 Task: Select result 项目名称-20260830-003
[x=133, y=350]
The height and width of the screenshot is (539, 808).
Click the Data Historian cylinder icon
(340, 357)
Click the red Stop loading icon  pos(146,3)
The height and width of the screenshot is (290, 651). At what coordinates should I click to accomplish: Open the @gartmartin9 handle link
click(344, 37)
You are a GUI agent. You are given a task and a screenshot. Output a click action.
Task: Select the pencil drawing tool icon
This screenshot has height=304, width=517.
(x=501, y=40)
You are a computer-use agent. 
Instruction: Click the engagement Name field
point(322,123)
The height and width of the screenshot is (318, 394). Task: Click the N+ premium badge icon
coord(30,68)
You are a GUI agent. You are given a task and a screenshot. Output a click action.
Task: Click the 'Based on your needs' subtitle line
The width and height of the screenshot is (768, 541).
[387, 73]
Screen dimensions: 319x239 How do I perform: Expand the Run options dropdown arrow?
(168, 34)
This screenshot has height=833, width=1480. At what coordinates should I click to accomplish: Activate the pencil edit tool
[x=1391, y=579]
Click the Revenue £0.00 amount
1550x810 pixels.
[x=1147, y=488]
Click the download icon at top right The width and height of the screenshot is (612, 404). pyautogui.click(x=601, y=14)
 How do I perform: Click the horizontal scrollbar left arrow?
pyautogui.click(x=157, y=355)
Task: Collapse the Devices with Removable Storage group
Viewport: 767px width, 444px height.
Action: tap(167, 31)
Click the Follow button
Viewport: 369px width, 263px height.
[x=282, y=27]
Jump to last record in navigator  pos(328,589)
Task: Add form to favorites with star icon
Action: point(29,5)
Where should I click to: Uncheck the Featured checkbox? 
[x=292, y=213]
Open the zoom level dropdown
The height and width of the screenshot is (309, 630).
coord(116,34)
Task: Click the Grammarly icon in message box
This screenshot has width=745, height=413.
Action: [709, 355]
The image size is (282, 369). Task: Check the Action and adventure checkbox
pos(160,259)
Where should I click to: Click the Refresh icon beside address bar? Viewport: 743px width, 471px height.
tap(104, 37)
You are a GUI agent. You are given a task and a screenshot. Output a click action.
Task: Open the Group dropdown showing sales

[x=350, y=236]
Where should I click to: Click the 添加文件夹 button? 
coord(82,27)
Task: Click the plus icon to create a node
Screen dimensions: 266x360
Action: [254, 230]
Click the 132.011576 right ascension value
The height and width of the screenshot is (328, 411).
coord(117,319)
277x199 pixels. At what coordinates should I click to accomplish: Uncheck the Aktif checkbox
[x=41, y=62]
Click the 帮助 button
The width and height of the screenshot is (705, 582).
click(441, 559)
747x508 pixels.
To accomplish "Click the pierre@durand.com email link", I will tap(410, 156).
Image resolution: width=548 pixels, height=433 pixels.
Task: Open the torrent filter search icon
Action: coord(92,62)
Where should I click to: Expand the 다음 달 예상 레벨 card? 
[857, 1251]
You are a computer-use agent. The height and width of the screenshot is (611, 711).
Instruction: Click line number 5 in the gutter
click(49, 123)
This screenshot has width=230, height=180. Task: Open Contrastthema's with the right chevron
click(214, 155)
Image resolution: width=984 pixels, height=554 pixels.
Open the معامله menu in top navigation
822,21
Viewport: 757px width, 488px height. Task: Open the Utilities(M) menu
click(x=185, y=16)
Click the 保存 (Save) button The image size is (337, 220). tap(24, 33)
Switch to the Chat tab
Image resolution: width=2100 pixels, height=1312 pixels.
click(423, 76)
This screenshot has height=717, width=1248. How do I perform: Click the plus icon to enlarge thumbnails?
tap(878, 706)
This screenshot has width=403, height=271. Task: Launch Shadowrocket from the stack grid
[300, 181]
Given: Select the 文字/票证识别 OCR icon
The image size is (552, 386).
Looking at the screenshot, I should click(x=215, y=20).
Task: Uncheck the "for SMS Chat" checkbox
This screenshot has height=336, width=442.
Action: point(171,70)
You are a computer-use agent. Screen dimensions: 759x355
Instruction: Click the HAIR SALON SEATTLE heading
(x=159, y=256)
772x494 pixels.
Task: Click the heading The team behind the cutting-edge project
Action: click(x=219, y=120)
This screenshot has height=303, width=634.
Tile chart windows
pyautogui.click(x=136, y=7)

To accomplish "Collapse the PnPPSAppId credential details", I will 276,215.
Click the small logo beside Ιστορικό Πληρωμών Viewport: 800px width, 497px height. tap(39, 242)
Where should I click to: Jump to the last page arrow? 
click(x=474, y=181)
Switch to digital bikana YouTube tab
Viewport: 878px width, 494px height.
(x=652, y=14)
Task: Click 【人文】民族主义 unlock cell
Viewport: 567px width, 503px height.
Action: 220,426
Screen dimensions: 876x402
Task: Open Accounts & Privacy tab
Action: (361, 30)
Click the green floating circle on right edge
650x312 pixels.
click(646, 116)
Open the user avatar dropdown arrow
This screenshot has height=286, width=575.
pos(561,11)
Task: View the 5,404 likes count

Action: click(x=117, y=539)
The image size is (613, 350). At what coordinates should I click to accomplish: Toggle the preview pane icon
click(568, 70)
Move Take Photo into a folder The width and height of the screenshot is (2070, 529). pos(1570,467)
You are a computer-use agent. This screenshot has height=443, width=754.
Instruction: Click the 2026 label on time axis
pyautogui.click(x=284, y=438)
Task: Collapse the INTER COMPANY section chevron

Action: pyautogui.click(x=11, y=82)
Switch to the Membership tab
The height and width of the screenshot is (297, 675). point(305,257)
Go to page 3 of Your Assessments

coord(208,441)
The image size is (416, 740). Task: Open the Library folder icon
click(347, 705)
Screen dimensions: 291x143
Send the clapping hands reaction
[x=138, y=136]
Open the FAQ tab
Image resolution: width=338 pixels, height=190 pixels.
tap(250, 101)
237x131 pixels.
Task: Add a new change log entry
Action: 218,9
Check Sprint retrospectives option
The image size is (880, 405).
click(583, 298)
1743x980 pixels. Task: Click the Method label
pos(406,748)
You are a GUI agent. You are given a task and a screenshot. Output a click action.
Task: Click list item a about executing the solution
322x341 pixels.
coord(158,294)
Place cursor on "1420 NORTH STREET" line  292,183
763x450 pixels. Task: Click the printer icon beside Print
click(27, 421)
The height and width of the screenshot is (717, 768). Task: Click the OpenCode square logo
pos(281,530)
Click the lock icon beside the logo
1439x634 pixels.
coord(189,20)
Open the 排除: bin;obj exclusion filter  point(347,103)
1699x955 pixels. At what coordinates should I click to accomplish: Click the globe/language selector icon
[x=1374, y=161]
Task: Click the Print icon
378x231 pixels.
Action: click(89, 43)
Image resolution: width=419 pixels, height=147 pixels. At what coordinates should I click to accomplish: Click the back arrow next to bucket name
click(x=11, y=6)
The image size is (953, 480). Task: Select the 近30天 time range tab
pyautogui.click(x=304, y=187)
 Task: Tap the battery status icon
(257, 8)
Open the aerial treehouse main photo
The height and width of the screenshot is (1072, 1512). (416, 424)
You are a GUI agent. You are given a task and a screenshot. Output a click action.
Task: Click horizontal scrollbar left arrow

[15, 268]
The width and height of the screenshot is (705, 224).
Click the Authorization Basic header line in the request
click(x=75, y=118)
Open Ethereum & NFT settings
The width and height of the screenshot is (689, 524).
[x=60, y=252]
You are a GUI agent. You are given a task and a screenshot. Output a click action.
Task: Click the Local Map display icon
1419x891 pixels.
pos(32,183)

__PROBLEM TO SOLVE__. Exactly reproduce the lines that run from the line with "Check Sprint retrospectives option" through the last line of the records, inclusive.

__WRITTEN SOLUTION__.
Check Sprint retrospectives option
The image size is (880, 405).
click(583, 298)
1743x980 pixels. Task: Click the Method label
pos(406,748)
You are a GUI agent. You are given a task and a screenshot. Output a click action.
Task: Click list item a about executing the solution
322x341 pixels.
coord(158,294)
Place cursor on "1420 NORTH STREET" line  292,183
763x450 pixels. Task: Click the printer icon beside Print
click(27, 421)
The height and width of the screenshot is (717, 768). Task: Click the OpenCode square logo
pos(281,530)
Click the lock icon beside the logo
1439x634 pixels.
coord(189,20)
Open the 排除: bin;obj exclusion filter  point(347,103)
1699x955 pixels. At what coordinates should I click to accomplish: Click the globe/language selector icon
[x=1374, y=161]
Task: Click the Print icon
378x231 pixels.
Action: click(89, 43)
Image resolution: width=419 pixels, height=147 pixels. At what coordinates should I click to accomplish: Click the back arrow next to bucket name
click(x=11, y=6)
The image size is (953, 480). Task: Select the 近30天 time range tab
pyautogui.click(x=304, y=187)
 Task: Tap the battery status icon
(257, 8)
Open the aerial treehouse main photo
The height and width of the screenshot is (1072, 1512). (416, 424)
You are a GUI agent. You are given a task and a screenshot. Output a click action.
Task: Click horizontal scrollbar left arrow

[15, 268]
The width and height of the screenshot is (705, 224).
Click the Authorization Basic header line in the request
click(x=75, y=118)
Open Ethereum & NFT settings
The width and height of the screenshot is (689, 524).
[x=60, y=252]
You are a GUI agent. You are given a task and a screenshot. Output a click action.
Task: Click the Local Map display icon
1419x891 pixels.
pos(32,183)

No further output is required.